§ KUMPULAN TUGAS:
- a) Sebutkan semua nama wilayah geografis (kota, kecamatan, kabupaten, atau provinsi) yang muncul dalam teks berita tentang Sutarti, sesuai urutan kemunculannya.
- b) Salin persis bagian teks berita tentang Sutarti mulai dari "Sutarti yang kala" sampai dengan "untuk mengajari mereka.".

§ TEKS YANG DIBERIKAN:
* * *
Mereka berkeliaran di jalan, disangka orang gila"
Jakarta (ANTARA News) - Masih jelas dalam ingatan Sutarti bagaimana ia berusaha membujuk para orangtua untuk menyekolahkan anaknya di Sekolah Anak Berkebutuhan Khusus Darma Putra, Kecamatan Semin, Kabupaten Gunungkidul, Yogyakarta.

"Awalnya kami nggak direspons. 'Itu gurunya orang gila'," kata Sutarti di kantornya, Sabtu (28/3).

Sebelum tahun 1992, belum ada sekolah untuk anak berkebutuhan khusus di daerah itu meski tergolong banyak penyandang tunagrahita.

Sutarti yang kala itu sudah menjadi guru SLB di Wonosari tersentuh untuk mendirikan sekolah di sana. Apalagi, kala itu masyarakat belum berpikiran terbuka tentang penyandang tunagrahita.

"Mereka berkeliaran di jalan, disangka orang gila," kata dia.

Sambil mengelus dada, ia berusaha meyakinkan para orang tua anak berkebutuhan khusus itu untuk mengajari mereka.

"Orang ini sama saja dengan kita, hanya porsinya yang berbeda," kenangnya.

Ia mengaku saat itu, ia dan rekannya saat itu tidak punya modal untuk mendirikan sekolah selain niat baik.

Ia pun mendekati orang-orang yang peduli untuk bisa mendirikan sekolah.
* * *
[Entri dataset]
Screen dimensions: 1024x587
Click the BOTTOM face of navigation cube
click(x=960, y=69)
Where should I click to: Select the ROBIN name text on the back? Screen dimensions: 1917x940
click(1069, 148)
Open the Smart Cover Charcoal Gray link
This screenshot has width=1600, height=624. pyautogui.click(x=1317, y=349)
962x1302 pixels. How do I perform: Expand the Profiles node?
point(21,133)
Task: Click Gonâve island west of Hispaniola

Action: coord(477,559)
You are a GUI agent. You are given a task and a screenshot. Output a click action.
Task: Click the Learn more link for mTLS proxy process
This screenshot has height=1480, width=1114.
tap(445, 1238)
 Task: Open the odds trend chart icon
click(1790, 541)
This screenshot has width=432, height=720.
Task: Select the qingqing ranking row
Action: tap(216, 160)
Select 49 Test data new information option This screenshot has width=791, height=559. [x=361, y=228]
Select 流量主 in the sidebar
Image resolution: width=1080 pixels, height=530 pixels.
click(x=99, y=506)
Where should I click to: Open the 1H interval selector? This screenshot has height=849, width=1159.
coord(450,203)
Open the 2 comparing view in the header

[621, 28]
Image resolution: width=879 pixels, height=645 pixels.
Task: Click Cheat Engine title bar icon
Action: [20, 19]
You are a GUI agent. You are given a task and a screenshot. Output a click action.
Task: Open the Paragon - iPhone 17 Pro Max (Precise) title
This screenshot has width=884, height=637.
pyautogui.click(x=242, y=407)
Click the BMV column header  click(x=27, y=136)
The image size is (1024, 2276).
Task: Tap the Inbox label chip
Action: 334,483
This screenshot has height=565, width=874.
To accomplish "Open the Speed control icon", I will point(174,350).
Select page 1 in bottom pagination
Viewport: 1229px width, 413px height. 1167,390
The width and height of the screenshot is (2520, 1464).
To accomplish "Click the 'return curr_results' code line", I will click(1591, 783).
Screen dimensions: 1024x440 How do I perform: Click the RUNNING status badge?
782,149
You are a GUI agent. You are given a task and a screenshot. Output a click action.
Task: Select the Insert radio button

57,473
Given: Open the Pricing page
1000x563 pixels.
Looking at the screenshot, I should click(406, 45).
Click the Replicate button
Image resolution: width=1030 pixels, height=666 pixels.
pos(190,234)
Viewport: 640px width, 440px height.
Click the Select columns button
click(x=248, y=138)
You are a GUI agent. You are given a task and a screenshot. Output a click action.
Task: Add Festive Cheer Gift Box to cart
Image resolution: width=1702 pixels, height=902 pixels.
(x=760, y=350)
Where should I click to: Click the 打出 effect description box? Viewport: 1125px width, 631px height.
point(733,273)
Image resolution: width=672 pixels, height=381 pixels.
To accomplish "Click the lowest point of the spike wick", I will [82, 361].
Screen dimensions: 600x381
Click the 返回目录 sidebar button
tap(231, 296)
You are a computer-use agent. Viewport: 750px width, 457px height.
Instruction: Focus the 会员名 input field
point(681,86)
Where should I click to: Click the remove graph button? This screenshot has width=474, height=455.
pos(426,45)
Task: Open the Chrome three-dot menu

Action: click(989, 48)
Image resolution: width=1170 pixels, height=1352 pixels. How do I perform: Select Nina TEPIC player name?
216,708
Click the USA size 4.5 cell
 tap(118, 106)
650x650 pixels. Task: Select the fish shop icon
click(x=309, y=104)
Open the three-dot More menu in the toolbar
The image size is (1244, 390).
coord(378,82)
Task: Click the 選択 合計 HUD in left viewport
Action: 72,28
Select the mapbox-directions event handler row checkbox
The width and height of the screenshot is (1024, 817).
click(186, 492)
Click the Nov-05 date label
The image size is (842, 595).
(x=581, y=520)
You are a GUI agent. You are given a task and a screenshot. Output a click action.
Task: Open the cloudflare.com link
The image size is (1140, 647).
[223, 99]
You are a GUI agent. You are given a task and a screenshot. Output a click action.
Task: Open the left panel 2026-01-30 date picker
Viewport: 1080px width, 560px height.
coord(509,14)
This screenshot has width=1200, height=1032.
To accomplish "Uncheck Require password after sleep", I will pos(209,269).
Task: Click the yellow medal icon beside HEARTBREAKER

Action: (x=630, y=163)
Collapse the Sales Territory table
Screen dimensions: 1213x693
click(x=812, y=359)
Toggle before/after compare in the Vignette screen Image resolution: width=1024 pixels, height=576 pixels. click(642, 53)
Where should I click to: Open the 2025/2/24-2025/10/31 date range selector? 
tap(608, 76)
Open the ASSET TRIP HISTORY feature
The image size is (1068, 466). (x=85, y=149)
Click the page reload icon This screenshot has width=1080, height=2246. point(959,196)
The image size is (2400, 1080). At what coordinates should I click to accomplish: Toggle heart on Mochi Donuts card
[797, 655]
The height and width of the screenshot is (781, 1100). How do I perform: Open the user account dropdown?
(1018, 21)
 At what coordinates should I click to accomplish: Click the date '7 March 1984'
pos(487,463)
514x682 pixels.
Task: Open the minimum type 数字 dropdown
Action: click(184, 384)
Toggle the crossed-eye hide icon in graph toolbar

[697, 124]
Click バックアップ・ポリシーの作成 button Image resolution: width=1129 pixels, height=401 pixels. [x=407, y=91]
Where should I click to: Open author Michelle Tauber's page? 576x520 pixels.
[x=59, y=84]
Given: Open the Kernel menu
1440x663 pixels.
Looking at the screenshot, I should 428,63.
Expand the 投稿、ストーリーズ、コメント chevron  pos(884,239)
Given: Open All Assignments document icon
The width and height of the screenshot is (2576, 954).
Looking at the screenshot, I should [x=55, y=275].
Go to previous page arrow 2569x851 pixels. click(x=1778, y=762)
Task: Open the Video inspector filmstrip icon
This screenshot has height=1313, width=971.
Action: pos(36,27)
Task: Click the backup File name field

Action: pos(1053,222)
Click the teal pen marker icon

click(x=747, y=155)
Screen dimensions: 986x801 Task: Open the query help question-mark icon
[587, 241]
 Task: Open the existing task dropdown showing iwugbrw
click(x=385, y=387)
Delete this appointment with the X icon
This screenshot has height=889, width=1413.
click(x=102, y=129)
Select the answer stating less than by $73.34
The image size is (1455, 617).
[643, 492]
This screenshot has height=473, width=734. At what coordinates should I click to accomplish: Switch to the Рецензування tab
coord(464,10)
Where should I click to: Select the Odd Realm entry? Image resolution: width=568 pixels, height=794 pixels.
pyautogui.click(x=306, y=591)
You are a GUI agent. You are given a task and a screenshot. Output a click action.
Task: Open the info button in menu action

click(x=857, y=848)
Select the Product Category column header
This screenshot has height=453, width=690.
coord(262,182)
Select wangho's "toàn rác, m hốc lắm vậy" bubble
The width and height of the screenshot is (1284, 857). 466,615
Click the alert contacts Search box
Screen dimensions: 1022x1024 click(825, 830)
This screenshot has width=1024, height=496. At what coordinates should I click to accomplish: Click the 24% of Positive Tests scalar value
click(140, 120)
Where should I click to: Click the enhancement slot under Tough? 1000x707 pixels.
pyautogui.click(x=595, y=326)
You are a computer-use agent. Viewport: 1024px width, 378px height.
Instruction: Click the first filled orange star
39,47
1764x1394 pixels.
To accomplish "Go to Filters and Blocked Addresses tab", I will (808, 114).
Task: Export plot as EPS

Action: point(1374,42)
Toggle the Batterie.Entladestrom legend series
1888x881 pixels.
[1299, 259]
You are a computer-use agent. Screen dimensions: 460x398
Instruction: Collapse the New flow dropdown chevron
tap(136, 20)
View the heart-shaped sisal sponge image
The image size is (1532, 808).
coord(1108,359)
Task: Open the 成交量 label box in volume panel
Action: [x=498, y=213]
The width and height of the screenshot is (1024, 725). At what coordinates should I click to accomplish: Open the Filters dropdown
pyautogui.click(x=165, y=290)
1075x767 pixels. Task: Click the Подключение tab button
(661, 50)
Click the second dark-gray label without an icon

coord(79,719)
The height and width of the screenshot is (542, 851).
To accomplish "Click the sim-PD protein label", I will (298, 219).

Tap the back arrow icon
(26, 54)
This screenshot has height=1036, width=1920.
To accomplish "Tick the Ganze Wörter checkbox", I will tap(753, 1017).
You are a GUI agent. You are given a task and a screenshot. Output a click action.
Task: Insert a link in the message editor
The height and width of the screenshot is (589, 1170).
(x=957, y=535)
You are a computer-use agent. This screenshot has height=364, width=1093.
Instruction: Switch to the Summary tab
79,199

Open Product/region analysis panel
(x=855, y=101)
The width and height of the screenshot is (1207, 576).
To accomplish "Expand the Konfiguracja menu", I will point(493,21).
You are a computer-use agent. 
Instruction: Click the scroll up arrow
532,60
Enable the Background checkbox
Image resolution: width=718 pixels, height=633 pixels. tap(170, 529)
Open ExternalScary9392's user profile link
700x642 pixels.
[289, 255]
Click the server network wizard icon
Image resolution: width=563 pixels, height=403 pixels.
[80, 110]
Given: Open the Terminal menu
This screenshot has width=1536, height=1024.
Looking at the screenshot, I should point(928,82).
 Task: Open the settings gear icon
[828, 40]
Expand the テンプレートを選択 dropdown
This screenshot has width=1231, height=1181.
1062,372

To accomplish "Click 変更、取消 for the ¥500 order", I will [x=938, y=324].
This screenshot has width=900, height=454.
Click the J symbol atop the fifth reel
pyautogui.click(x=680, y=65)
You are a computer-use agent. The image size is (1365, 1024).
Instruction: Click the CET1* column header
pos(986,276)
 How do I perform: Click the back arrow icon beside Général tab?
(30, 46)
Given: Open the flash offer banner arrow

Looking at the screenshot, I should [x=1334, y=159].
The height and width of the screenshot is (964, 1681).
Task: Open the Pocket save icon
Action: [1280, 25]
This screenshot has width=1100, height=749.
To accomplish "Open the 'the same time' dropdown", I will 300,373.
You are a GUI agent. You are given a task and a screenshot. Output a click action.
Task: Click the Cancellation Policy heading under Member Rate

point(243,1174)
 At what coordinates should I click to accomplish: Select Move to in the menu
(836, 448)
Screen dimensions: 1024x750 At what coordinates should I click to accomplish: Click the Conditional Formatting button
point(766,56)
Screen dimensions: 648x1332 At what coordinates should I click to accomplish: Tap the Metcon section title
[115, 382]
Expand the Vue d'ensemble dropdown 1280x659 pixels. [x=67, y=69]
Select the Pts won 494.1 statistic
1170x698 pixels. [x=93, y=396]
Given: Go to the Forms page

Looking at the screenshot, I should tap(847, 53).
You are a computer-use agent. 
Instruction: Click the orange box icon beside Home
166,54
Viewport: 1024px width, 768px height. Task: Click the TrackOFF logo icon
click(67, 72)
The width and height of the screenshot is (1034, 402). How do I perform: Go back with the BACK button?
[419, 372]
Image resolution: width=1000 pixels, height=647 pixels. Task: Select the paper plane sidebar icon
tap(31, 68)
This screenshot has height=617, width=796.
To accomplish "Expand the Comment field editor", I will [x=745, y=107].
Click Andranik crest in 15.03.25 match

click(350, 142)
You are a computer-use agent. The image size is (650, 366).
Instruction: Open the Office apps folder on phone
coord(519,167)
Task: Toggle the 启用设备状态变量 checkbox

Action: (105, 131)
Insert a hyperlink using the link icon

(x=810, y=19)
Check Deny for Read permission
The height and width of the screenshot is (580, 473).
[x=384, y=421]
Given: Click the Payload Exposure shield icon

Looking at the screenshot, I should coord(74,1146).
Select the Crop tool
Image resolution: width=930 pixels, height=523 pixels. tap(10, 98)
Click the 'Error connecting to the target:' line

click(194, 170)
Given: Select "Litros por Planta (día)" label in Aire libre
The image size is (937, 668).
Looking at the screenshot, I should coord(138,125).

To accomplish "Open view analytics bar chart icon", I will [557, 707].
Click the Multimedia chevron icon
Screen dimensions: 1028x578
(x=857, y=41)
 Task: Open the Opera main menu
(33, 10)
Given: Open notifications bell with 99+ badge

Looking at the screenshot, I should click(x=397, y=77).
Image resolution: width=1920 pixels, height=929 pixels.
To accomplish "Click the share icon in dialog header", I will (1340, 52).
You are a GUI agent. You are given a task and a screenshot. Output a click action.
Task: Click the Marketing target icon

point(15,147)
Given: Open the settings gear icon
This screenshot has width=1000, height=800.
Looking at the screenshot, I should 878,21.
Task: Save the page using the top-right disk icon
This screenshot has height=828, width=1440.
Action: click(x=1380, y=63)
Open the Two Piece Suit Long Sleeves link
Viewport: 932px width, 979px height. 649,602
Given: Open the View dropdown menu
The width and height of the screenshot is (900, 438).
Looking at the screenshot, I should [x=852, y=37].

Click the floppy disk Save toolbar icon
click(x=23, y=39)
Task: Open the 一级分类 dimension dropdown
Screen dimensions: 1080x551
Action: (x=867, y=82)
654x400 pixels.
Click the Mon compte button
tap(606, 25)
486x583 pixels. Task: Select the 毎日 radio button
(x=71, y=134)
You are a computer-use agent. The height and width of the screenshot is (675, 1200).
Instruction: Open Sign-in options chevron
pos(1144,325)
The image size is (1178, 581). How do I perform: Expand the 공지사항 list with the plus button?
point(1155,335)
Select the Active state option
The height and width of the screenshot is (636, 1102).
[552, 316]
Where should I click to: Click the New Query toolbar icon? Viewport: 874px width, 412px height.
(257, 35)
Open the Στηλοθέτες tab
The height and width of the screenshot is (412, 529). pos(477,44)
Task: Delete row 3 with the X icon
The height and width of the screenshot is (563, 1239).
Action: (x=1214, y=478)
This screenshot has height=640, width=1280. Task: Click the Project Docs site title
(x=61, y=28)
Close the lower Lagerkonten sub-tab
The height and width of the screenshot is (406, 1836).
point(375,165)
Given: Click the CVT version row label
* * *
§ JAWABAN PER BUTIR:
- a) Jakarta, Semin, Gunungkidul, Yogyakarta, Wonosari

- b)
Sutarti yang kala itu sudah menjadi guru SLB di Wonosari tersentuh untuk mendirikan sekolah di sana. Apalagi, kala itu masyarakat belum berpikiran terbuka tentang penyandang tunagrahita.

"Mereka berkeliaran di jalan, disangka orang gila," kata dia.

Sambil mengelus dada, ia berusaha meyakinkan para orang tua anak berkebutuhan khusus itu untuk mengajari mereka.